Source: Dr. Bill Musgrave, American Gold Exchange
Austin— Gold rallied 1.8% as bargain-hunters swooped in after last week's sell-off. Better-than-expected jobs data caused the metal to drop by 3% on Friday while the dollar spiked to a three-year high on speculation that the Fed may taper monetary stimulus as early as September. Reduced easing would support higher interest rates and a stronger dollar, making gold less attractive as an alternative store of value. Today, traders saw Friday's action as overdone, shifting back into gold at lower prices and bidding down the dollar. Strategists at Deutsche Bank wrote that gold's recent correction is probably over.
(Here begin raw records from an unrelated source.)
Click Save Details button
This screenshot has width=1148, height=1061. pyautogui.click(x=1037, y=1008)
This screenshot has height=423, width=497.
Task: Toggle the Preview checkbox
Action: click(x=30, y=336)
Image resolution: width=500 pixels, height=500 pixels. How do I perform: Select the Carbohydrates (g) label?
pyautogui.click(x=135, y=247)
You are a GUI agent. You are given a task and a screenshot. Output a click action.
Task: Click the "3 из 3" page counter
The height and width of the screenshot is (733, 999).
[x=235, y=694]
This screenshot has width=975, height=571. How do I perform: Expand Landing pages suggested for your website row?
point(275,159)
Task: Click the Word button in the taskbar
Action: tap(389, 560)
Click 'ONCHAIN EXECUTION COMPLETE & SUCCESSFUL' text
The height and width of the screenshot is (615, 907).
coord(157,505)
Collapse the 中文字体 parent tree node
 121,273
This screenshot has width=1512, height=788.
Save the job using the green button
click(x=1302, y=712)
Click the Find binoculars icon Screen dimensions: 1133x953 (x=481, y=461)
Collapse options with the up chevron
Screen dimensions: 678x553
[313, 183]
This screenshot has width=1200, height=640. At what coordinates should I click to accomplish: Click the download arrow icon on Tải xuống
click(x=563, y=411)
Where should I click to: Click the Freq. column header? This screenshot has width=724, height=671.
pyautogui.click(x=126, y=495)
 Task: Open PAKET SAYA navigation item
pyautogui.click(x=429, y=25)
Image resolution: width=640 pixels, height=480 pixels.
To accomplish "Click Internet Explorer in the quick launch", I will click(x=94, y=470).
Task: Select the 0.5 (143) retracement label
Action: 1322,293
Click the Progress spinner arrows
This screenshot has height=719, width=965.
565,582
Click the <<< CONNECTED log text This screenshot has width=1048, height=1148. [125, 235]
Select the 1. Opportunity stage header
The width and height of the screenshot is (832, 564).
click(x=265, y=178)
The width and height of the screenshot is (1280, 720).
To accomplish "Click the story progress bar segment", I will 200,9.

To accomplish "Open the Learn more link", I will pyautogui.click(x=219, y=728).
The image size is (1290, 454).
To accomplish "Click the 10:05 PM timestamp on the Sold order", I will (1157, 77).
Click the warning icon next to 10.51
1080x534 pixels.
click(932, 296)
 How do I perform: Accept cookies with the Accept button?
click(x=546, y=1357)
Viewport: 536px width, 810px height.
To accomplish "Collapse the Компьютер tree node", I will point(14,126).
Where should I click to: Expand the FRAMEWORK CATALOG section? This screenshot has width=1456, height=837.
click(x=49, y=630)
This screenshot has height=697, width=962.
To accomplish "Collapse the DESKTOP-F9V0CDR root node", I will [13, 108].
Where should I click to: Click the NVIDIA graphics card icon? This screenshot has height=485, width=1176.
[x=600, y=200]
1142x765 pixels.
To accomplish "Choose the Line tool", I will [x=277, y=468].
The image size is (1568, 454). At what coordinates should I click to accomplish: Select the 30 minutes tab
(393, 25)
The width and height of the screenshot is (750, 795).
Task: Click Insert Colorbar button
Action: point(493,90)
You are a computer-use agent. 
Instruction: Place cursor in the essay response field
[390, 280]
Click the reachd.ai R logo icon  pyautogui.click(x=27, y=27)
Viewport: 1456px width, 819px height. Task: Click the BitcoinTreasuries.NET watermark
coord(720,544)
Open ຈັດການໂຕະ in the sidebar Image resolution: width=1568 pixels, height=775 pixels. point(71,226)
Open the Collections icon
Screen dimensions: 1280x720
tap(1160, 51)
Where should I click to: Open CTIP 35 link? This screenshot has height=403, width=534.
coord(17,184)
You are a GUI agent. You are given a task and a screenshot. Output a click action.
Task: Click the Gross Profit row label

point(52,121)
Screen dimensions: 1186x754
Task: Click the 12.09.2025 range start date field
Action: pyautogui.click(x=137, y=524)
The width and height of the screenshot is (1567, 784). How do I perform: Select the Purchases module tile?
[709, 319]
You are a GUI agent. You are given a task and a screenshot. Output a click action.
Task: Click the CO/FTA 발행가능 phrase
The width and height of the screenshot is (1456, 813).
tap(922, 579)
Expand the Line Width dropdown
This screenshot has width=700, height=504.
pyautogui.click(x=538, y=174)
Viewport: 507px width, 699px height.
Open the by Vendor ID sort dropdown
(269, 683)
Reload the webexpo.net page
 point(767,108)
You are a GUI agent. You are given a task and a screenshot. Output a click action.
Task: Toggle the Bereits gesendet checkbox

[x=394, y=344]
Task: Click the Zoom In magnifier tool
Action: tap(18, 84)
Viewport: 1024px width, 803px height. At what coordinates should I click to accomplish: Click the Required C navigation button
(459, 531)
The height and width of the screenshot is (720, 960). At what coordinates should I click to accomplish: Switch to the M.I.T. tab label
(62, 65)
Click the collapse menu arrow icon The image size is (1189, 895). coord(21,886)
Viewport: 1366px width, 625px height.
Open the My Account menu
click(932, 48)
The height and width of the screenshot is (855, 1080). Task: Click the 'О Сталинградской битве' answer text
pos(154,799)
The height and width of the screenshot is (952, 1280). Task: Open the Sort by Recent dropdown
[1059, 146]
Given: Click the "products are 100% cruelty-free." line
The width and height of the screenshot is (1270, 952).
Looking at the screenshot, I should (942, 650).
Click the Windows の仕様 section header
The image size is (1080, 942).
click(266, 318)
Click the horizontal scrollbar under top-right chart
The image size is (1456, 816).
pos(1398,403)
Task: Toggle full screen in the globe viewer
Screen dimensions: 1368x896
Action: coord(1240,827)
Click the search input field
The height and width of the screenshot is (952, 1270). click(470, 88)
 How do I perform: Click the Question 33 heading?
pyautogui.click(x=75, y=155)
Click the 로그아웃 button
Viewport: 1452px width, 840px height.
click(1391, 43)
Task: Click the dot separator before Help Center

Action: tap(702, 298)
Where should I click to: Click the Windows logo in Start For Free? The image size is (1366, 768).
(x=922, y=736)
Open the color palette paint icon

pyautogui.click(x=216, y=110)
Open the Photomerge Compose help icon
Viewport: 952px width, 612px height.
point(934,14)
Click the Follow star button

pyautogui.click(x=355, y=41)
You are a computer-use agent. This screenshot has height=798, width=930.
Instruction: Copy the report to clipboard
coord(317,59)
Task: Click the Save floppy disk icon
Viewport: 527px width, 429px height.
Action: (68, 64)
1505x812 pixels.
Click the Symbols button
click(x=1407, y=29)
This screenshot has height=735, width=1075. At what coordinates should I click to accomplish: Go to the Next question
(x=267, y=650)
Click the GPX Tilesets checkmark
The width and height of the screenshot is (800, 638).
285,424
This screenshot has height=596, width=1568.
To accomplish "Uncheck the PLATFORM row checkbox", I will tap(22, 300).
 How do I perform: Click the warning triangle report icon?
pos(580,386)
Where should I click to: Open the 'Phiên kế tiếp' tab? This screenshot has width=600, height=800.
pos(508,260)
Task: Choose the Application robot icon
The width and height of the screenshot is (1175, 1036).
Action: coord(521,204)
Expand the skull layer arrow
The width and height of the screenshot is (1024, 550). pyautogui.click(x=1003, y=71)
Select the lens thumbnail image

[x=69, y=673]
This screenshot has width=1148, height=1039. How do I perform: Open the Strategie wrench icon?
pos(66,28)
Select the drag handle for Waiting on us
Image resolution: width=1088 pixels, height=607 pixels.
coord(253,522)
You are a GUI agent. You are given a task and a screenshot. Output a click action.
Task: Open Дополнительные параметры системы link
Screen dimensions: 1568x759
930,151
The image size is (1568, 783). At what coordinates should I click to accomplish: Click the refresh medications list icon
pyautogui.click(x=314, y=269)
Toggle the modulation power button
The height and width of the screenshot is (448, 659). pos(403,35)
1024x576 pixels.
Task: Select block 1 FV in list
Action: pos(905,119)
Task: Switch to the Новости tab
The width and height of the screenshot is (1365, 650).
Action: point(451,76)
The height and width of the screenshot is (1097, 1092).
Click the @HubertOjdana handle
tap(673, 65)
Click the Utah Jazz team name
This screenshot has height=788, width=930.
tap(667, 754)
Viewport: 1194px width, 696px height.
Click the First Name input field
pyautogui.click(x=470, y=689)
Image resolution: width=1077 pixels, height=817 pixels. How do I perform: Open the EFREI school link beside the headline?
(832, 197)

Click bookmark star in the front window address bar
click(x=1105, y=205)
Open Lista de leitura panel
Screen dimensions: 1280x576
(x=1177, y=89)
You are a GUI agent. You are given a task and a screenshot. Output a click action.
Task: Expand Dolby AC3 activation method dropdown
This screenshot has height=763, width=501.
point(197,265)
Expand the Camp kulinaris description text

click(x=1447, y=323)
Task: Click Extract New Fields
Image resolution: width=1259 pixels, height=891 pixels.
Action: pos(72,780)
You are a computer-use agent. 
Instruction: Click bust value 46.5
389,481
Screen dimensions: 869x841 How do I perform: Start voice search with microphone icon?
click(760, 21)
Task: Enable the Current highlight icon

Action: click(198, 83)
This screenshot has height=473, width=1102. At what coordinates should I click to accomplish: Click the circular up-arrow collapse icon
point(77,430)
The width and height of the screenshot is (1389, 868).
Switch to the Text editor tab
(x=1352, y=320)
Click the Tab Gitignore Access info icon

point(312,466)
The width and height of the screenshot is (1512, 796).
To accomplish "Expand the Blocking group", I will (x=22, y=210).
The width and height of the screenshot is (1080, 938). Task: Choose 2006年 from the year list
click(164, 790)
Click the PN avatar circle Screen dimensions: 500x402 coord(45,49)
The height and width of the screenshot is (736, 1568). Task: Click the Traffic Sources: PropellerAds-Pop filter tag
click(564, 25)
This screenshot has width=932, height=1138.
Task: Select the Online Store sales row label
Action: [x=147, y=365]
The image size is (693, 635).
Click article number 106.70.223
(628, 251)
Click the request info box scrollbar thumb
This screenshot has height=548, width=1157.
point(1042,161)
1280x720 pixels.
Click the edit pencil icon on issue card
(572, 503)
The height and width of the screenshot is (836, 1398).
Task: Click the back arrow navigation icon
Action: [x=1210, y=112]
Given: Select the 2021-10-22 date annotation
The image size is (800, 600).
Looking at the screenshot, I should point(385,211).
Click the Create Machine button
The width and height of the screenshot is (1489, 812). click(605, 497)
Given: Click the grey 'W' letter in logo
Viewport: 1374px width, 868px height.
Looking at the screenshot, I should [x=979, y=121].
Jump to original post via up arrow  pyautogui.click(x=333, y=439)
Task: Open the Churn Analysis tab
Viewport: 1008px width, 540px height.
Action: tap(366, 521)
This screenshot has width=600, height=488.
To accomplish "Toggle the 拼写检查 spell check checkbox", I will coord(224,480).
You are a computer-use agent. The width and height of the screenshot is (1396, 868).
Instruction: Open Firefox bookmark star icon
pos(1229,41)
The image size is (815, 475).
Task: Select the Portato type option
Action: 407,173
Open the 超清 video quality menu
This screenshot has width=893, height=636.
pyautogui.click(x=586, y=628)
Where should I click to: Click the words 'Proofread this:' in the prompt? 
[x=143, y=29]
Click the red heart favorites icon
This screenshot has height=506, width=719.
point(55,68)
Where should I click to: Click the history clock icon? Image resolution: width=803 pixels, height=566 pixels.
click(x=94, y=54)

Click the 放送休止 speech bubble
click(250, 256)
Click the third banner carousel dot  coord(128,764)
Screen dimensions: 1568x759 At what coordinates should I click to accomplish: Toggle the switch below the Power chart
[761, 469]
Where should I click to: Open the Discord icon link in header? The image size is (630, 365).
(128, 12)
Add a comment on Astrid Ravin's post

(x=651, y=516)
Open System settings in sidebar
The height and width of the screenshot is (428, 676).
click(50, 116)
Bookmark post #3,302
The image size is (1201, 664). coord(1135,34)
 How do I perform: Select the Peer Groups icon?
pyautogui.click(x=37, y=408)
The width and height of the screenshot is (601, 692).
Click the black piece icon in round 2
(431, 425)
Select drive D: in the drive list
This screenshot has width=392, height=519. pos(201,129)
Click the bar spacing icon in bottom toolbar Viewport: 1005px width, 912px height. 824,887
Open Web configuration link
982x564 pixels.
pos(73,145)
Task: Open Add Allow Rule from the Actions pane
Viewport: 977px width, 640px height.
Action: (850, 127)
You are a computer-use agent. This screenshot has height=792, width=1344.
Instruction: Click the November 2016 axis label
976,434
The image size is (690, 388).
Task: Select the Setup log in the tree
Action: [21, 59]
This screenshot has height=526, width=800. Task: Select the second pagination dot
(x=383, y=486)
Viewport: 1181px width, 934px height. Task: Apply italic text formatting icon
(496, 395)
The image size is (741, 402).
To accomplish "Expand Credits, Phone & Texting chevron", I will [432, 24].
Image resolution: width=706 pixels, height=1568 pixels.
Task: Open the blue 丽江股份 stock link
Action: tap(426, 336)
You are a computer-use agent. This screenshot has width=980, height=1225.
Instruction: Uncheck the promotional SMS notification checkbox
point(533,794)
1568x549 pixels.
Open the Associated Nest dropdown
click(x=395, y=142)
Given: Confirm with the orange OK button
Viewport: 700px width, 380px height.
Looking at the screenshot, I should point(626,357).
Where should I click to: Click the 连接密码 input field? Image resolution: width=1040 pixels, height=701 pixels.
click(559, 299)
Gold was also supported by safe-haven demand as investor confidence in the eurozone fell on deepening sovereign debt gloom, according to Sentix research institute. Political instability in Portugal drove the yield on government bonds over 8% last week as lenders grow increasingly uneasy about the debt-riddled nation's ability to fulfill its budgetary bailout obligations. Greece is also teetering back toward insolvency, although eurozone finance chiefs decided today to prevent a debt-crisis showdown by releasing just enough aid to keep it afloat until after Germany's elections in September.
The other metals also rebounded, with silver adding 1.6%. Platinum and palladium jumped 2.7% and 2.6%, respectively, after a wildcat strike at two Anglo American Platinum mines in South Africa threatened global supply of the sister metals.
At the Comex close: August gold rallied $22.20 to $1,234.90; September silver picked up 30 cents to $19.04; October platinum jumped $35.60 to $1,362; and September palladium gained $17.85 to $695.40 an ounce.